Be very careful with the oven cleaner product. It contains lye which is a very strong base that will eat through your skin. Don’t ignore the precautions on the oven cleaning product label.

Phase 2: Rust Removal

  1. Soak in a solution of 50% water and 50% vinegar for several hours
  2. Inspect occasionally
  3. Remove when bubbling has subsided
  4. Scrub with a strong base to neutralize the vinegar acid, such as baking soda
  5. Rinse thoroughly
  6. Place in oven at 200ºF for 1 hour to evaporate any residual liquid
  7. Oil with your chosen seasoning oil

Don’t overdo the vinegar/water bath as it can damage your cast iron. The point here is to only remove the rust then neutralize the acid to prevent the wearing away of the iron. Also, don’t expect your cast iron to be 100% free from rust. The rust process begins immediately and there will be a small amount even after the most vigorous rinsing.

How To Season Cast Iron

What Is The Best Oil for Seasoning Cast Iron?

Seasoning a cast iron skillet is a process and if you’re going to go to all the trouble then you might as well select the oil that will give you the best results. There are a multitude of options to choose from. Olive oil, vegetable oil, lard, corn oil, canola oil, coconut oil, palm oil, this list goes on and on for what oil is best. While any of the previous options will do for seasoning you will get the best results from flaxseed oil. Drying oils create the hardest and most even fat polymerization, which is the seasoning layer on cast iron. Since flaxseed oil is the only edible drying oil it’s the go to choice for the best non-stick results. Be prepared to spend a bit more since flaxseed oil isn’t the cheapest option, but if you want the best results it’s the only way to go.

How Often Do You Have To Season a Cast Iron Skillet?

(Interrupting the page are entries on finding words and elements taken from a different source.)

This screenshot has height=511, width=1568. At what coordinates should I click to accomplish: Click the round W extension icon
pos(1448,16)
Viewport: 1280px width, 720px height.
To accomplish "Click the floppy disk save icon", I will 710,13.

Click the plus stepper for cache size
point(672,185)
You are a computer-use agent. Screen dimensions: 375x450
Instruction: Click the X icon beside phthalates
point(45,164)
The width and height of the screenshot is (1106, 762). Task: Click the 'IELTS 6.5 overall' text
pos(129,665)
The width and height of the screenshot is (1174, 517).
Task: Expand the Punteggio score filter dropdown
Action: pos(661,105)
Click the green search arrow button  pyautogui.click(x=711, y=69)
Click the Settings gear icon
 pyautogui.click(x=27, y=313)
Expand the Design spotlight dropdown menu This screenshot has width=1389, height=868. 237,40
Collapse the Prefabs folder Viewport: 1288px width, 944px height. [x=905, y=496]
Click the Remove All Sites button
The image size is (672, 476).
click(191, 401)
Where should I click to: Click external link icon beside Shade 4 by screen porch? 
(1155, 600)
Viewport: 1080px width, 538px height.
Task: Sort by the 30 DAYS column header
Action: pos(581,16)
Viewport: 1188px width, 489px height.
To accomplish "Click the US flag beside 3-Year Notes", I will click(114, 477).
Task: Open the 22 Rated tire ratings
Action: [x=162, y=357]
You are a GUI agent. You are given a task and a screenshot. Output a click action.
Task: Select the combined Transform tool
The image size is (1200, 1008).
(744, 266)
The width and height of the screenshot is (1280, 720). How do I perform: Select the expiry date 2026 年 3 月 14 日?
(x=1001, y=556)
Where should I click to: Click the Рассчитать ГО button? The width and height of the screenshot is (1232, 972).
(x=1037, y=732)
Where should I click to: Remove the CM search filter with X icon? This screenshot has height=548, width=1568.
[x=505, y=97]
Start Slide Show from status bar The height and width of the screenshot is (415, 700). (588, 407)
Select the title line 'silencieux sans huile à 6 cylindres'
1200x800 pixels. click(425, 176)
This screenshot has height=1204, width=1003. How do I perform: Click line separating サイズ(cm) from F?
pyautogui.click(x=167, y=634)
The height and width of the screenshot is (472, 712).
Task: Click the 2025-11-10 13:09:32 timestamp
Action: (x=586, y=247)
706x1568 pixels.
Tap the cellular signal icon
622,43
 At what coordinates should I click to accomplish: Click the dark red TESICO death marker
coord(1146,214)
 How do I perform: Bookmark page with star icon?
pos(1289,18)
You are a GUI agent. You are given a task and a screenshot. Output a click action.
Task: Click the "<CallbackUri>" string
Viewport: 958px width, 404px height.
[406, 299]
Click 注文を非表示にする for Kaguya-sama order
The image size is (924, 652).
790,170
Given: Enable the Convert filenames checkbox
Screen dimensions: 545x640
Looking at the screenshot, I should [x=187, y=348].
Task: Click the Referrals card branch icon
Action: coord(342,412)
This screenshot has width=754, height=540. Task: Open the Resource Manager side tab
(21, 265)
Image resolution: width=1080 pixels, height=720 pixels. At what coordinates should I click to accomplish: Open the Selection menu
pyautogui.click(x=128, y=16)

Ideally never. If your cast iron has been properly seasoned and well taken care of after cooking it shouldn’t need to be re-seasoned. Wear can happen despite proper care and you may decide to re-seasoning your cast iron skillet or pan.

How Do You Re-Season a Cast Iron Skillet?

You can either follow the method above on how to prepare cast iron for seasoning or you can skip the majority of the preparation portion and give it a good scrub and begin the standard seasoning process. For the smoothest and most non-stick results when seasoning a cast iron skillet you’ll want to go for the full preparation process.

Conclusion: Seasoning a Cast Iron Skillet

Seasoning a cast iron skillet or pan is obviously more involved than simply buying some non-stick teflon-coated cookware that never needs this type of process applied. Even if you aren’t concerned about the various chemicals that may be used in the process of making them non-stick, chances are they aren’t going to stand the test of time that cast iron cookware will. The work itself isn’t terribly difficult but it does take some time.

While seasoning a cast iron skillet will provide great results and rewards, it isn’t necessary. You can cook just fine on non-seasoned cast iron. It will stick a little, or maybe a lot, but it will still cook very evenly. Seasoning is worth the effort if you are willing to put in a little time and effort. Good luck and happy cooking!